____ Source document

In the GoToU article “Success in Business,” we informally define ‘success in business’ a few different:
- Starting, owning and/or doing a job that you love,
- Working independently with work/life balance and making a living at it,
- Making lots of money with the work you do and providing present and future security,
- Owning a market or inventing a new product or service that no one has ever heard of, and/or
- Simply being happy and content with what you do and/or are ‘good at.’
Success, like any goal or objective, needs to be constantly measured and monitored closely. How do we know when we achieve success? What’s necessary to get there? And, where are the benchmarks? …are questions that help drive our own definition. When it comes to really measuring success in business, it’s easy to simply look solely at the numbers. At often times throughout the year (heck throughout the week – yes, I’m obsessed with metrics), I use Quickbooks to view cash flow, revenues, expenses, and net profit and compare those number to the previous year’s. In essence I try to beat last year’s numbers and, in my mind, that is a true indication of success, at any given moment in the business’ present state.
Sure, the numbers are very telling of performance, productivity, efficiencies and other key indicators. However, there are other available metrics for business success that every business should consider. These could tell a different story of the present state and the future of your business, that your numbers don’t. Keep in mind, businesses change and what might have been important one year could be irrelevant the next.
Following are a few of additional business success metrics to consider, from various sources researched, to help you get a better handle on the meaning of, and progress towards, your business’ success:
- Customer Satisfaction Score: Mishra suggests a few metrics to support customer satisfaction including Voice of Customer (VOC) and Customer Satisfaction (CSAT) as well as Net Promoter Score (NPS). Customer satisfactions should not be limited to one function or service but rather across all functions and services within an organization for all customers and a specified amount of time. By doing this comprehensively, customer satisfaction scores help with identifying customer satisfaction levels and trends as well as helps identify functions within an organization that are outperforming and/or need improvement. It can also help expose areas of inefficiencies due to process and/or internal corporate bureaucracy.
- Employee Satisfaction Score: Mishra suggests to gauge the moods and levels of satisfaction of employees as turnover and employee attrition can severely impact your bottom line. Employee satisfaction polls like the ones Gallup does helps give management a better sense on overall levels and trends. This metric can also assist with improved productivity and performance that you might not have been previously aware of and in turn, relieve some demands and uncertainty on valuable resources.

________
____ Information supplied

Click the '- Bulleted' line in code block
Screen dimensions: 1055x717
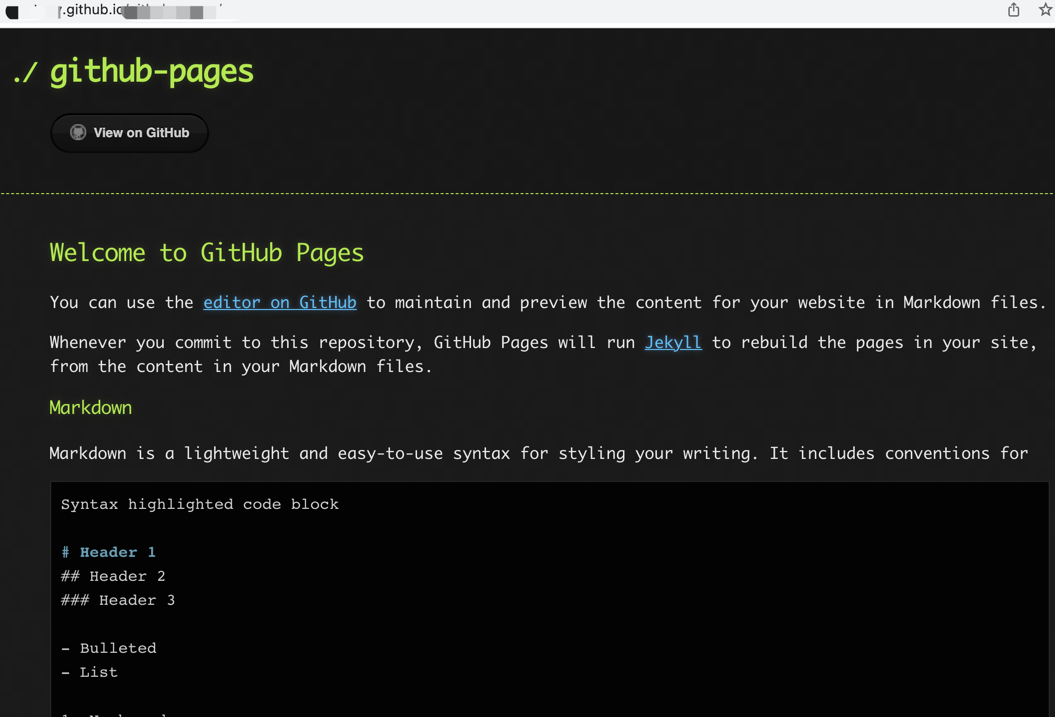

________

Exercises to complete →
(1) According to the article on measuring business success, what tool does the writer use to view cash flow, revenues, expenses, and net profit?
(2) Continue the article on business success metrics, starting right after its final sentence.
The listing above was taken from a source unrelated to the article on business success.

Answers by task →
(1) Quickbooks.

(2)
- Productivity: This should be relatively simple in that a business decides on a numerator and denominator for the output per unit (productivity). Mishra gives the example of launching a new product offering with measured Return On Investment (ROI) by determining which accounts to focus on (with limited sales resources) and measuring sales productivity across accounts. If your new business exceeds your sales and marketing expenses, then you know that you’re on the path to success.
- Cost to Acquire Customers (CAC). Do you know how much it costs to land just one customer? If not, simply add up sales and marketing expenses, including overhead and salaries and divide it by the number of customers you close during a specific time frame. What’s acceptable varies dependent on industry and business model. Obviously, the leaner your organization runs the more you can afford to acquire a customer. Increasing CAC means you have to cut costs and/or raise prices to accommodate.
- Lifetime Value of a Customer (LTV). This takes into account repeat customers, the value of purchases and even referrals over the lifetime of that customer. To calculate determine what the average customer spends over a specific time period times the estimated lifetime of that customer less the initial CAC investment. A falling LTV indicates the same measures are necessary… and means you’re failing to leverage the most important and least expensive customers you have: current customers.
- Churn rate. Churn stands for customers lost and therefore, failed investments in those customers. Usually your existing customers cost the least as there is little additional sales cost (most of the investment is in acquiring). Increasing churn rates could be caused by a number of factors: Dissatisfaction with your products and services, new competition in your market, or even the coming end of a product or service cycle.
According to Jeff Haden, churn rate is a solid indicator of rising CAC and lower LTV. In fact, all three are great leading indicators of problems—or successes—to come, both in other metrics and for your business overall.
If you choose to use several business success metrics, be sure to prioritize the ones that you feel are most important. Set up a dashboard or a report that consolidates the findings and share that with employees and key stakeholders to show movement. Reward employees when progress is made and immediately address issues or lapses in momentum. Do this, and you’ll be more efficient and productive than ever before.
- From Jeff Haden, Inc. Magazine’s “4 Business Success Metrics You Can’t Afford to Ignore”
- From Suchitra Mishra in “Five Performance Metrics Key to Successful Business Operations – Business Management”:
About the Author
Angelo Biasi is General Manager of SMART Marketing Solutions, LLC, a leading full-service integrated marketing company in Florida and New York since 2001. He has helped create and execute marketing plans and integrated marketing solutions for companies such as Playtex, Bic, Rogaine, Tauck, and over 35 colleges and universities, to name a few. Angelo has an MBA in Marketing from the University of Connecticut and teaches Marketing at New York University where he has for over six years. He has been quoted and/or featured in USA Today, Mobile Marketer magazine, Mobile Commerce Daily, Luxury Marketing magazine, BNET TV and Business Currents magazine, to name a few. For more information or to learn more, email him at abiasismartmarketingllccom (abiasismartmarketingllccom) , visit www.smartmarketingllc.com, call him at 239.963.9396 and follow him on Twitter @angbiasi.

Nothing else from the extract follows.